El hombre se había escabullido, y, cuando me di la vuelta, lo vi al final de la manzana. Sentí el impulso visceral de perseguirlo y darle un puñetazo en la cara. Aunque mido 1,70 metros y nunca le he pegado a nadie, en aquel momento, la incandescencia de mi rabia era tal, que, de no haber intervenido mi instinto de supervivencia, probablemente lo habría atacado como un animal salvaje. En lugar de eso, hice acopio del par de facultades que aún me funcionaban y —desorientada y sin saber qué hacer— simplemente me fui a casa.

No denuncié el incidente, y cuando se lo contaba a mis amigos, me refería coloquialmente al agresor como el “agarrapechos”, una forma de envolver la experiencia en una gasa de despreocupación que hacía que no pareciera tan directamente horrible. Lo interpreté como algo menor, incluso como algo que podía tomarse a risa.
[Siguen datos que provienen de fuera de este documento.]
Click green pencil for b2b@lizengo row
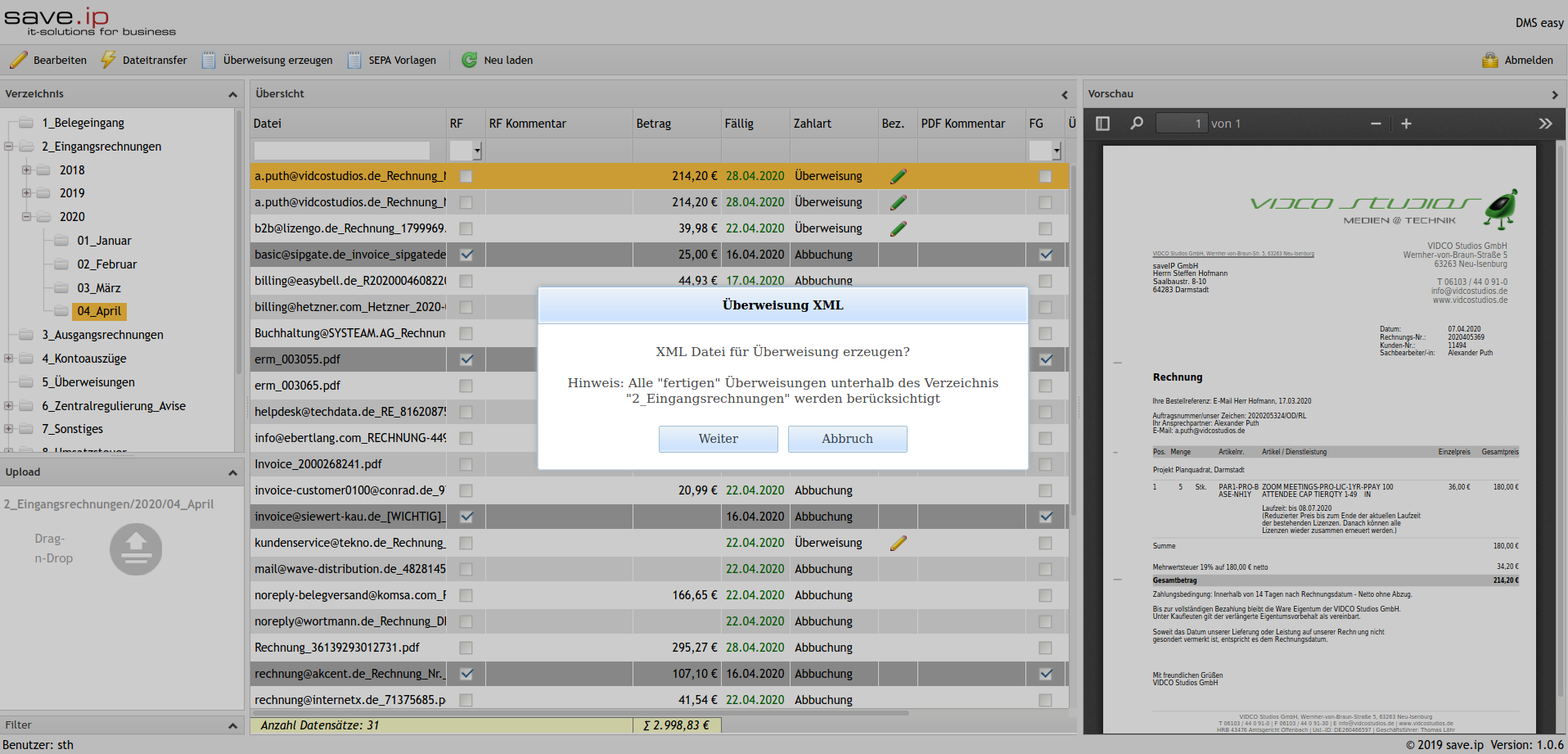click(x=898, y=228)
Me violaron en la universidad, y lo racionalicé para mis adentros diciéndome que la agresión junto al parque fue relativamente trivial, comparada con eso.
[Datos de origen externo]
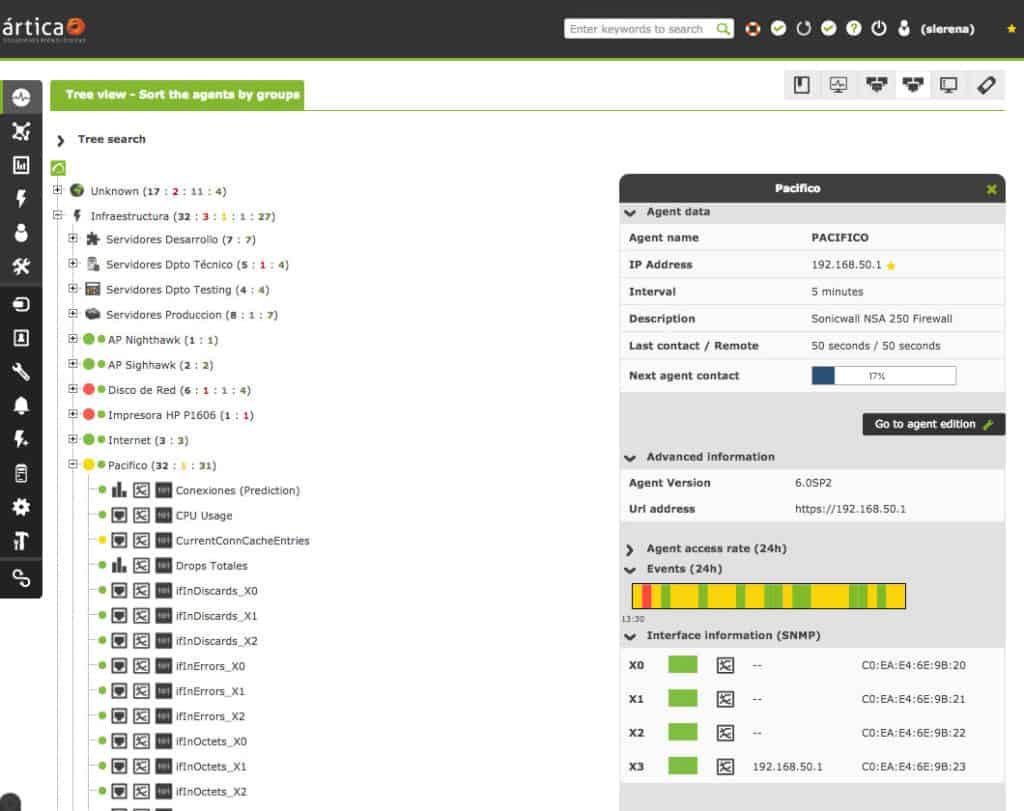Click the power logout icon in header
This screenshot has height=811, width=1024.
point(879,29)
Sin embargo, la primera vez que le conté a una amiga lo que había pasado en el parque, me fui a casa y me puse a llorar porque me sentí muy humillada. Al momento después de que sucediera, me sentí deshumanizada, un objeto que mi agresor podía utilizar a su antojo. Imagino que es precisamente así como me veía a mí misma y a cualquier otra persona a la que pudiera haber agredido.

Hay muchos hombres que, tácita o explícitamente, consideran a las mujeres inferiores: menos inteligentes, menos capaces, menos resistentes. Los que se reafirman en sus actos son aún peores. No les reconocen el mérito a las mujeres ni siquiera como versiones inferiores de los hombres; simplemente las ven como cuerpos que existen para su placer y uso. En esto, no son distintos de mis agresores.

Poco después del incidente en el campo de fútbol, Hermoso dijo que no le había gustado el beso. Al día siguiente, dijo que “no se puede dar más vueltas” al beso. Sin embargo, desde entonces ha sido inequívoca: dice que se sintió “víctima de una agresión” y ha presentado una denuncia por la vía penal contra Rubiales.

Me pregunto si la secuencia de sus emociones fue la misma que sentí yo cuando un desconocido me agarró los pechos: conmoción, seguida de rabia, seguida de una valoración racional de que atacar tendría consecuencias peores. Hermoso ha dicho que, al principio, recibió presiones para que defendiera el beso y protegiera a Rubiales. Me pregunto si, en aquel momento, se preguntó si el beso tenía importancia o si intentó convencerse de que no era para tanto. Es evidente que llegó a la conclusión de que sí la tenía, y, a pesar de las fuertes presiones para que le quitara seriedad al asunto, exigió que Rubiales rindiese cuentas.

Los hombres como Rubiales y Trump suelen contar con una caterva de defensores, personas dispuestas a decir que estas cosas no son para tanto. Probablemente, la mayoría de ellos se consideran razonables. Algunos defensores tolerarán conductas aberrantes por aquello que los hombres aparentemente ofrecen: liderazgo, alguna capacidad extraordinaria u otra expresión de poder. Otros defienden estos actos porque ellos, también, creen que el cuerpo de las mujeres es siempre, en un determinado nivel, propiedad de los hombres, en el que se puede ignorar una transgresión, supuestamente menor, del consentimiento. “No la estaba violando. Era solo un beso”.

Los que se reafirman en sus actos nos sirven como prueba de hasta qué punto la sociedad considera que una mujer debe tolerar abusos, en especial los de alguien que está en una posición de relativo poder. Animan a otros a ampliar la esfera de lo aceptable en lo que respecta a tratar mal a las mujeres. Lo hacen con plena confianza en sí mismos, y conforman un privilegio extremo con muy pocas consecuencias. Y así es como se aseguran de que vuelva a pasar.

Elizabeth Spiers, colaboradora de Opinión, es periodista y estratega de medios digitales.